CEO da Mistral defende taxação de empresas de IA na Europa para garantir soberania digital

Arthur Mensch, cofundador e CEO da Mistral, uma das maiores empresas europeias de inteligência artificial, propôs que todas as companhias de IA que operam na Europa paguem uma taxa vinculada ao uso de conteúdo para treinamento de seus modelos.
Contexto da proposta e defesa da soberania europeia
Em um artigo de opinião publicado no The Financial Times em 20 de março de 2026, Mensch destacou que a Mistral tem se posicionado como principal alternativa aos grandes fornecedores de IA dos Estados Unidos e da China, enfatizando a importância da soberania de dados para os países europeus. O CEO ressaltou que, apesar dos avanços e do aporte significativo de recursos — como a rodada de investimentos Série C de US$ 2 bilhões realizada em setembro passado —, as empresas europeias enfrentam um ambiente regulatório fragmentado e desafiador.

Segundo Mensch, as grandes empresas americanas e chinesas desenvolvem seus modelos com regras de direitos autorais menos restritivas ou praticamente inexistentes, treinando-os em vastas quantidades de dados, incluindo conteúdos europeus, sem enfrentar limitações legais equivalentes. Em contraste, os desenvolvedores europeus convivem com um sistema legal que os coloca em desvantagem competitiva.
Desafios do atual modelo de direitos autorais e a proposta de taxação
O executivo apontou que o mecanismo vigente de "opt-out", que permite aos detentores de direitos autorais impedir o uso de seus conteúdos para treinamento de IA, tem se mostrado ineficaz e impraticável. Essa situação gera insegurança jurídica para as empresas de IA e provoca reações dos criadores de conteúdo, que buscam maior controle e reconhecimento pelo uso de suas obras.
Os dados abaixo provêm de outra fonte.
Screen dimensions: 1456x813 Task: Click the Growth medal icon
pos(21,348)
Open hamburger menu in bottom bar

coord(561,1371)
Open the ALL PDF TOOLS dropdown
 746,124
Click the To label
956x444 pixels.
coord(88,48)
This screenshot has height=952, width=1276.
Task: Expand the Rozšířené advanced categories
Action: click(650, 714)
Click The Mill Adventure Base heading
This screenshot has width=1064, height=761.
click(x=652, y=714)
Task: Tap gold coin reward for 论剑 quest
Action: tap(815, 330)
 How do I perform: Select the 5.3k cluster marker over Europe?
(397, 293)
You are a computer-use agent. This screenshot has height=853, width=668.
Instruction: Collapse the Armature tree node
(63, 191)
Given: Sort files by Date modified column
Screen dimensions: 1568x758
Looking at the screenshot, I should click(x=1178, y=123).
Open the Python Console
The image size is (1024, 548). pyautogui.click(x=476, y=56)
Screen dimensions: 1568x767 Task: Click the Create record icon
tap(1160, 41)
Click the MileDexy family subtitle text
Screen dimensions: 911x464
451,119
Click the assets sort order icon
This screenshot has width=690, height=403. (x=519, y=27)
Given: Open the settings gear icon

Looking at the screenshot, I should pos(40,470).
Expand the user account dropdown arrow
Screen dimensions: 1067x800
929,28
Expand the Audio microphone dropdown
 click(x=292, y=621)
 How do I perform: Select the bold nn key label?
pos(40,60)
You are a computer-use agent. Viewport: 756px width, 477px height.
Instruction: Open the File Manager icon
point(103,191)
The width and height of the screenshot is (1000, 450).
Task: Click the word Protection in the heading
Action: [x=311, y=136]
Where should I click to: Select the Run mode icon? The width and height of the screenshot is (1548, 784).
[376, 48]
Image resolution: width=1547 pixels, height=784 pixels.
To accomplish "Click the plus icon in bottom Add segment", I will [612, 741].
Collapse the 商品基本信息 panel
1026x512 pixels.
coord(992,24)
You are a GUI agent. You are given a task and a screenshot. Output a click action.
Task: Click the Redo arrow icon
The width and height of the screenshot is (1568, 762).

Para solucionar esse impasse, Mensch sugeriu a criação de uma taxa baseada na receita das empresas que comercializam modelos de IA ou os colocam em operação na Europa, proporcional ao uso de conteúdos disponíveis publicamente na internet. Essa taxação seria aplicada igualmente a provedores estrangeiros, promovendo um ambiente competitivo justo no mercado europeu.
Os recursos arrecadados seriam destinados a um fundo central para apoiar a cultura e a criação de novos conteúdos na Europa. Embora Mensch não tenha definido um percentual exato, a executiva da Mistral Audrey Herblin-Stoop indicou à Agence France-Presse que a taxa poderia variar entre 1% e 1,5% da receita.
Convite ao debate e panorama regulatório europeu
Mensch enfatizou que sua proposta é um ponto de partida para discussão, convidando desenvolvedores, formuladores de políticas, criadores e detentores de direitos a participarem do debate sobre o tema. Atualmente, a União Europeia permite o uso de materiais protegidos por direitos autorais para mineração de texto e dados, incluindo treinamento de IA, exceto quando o criador reservou explicitamente seus direitos.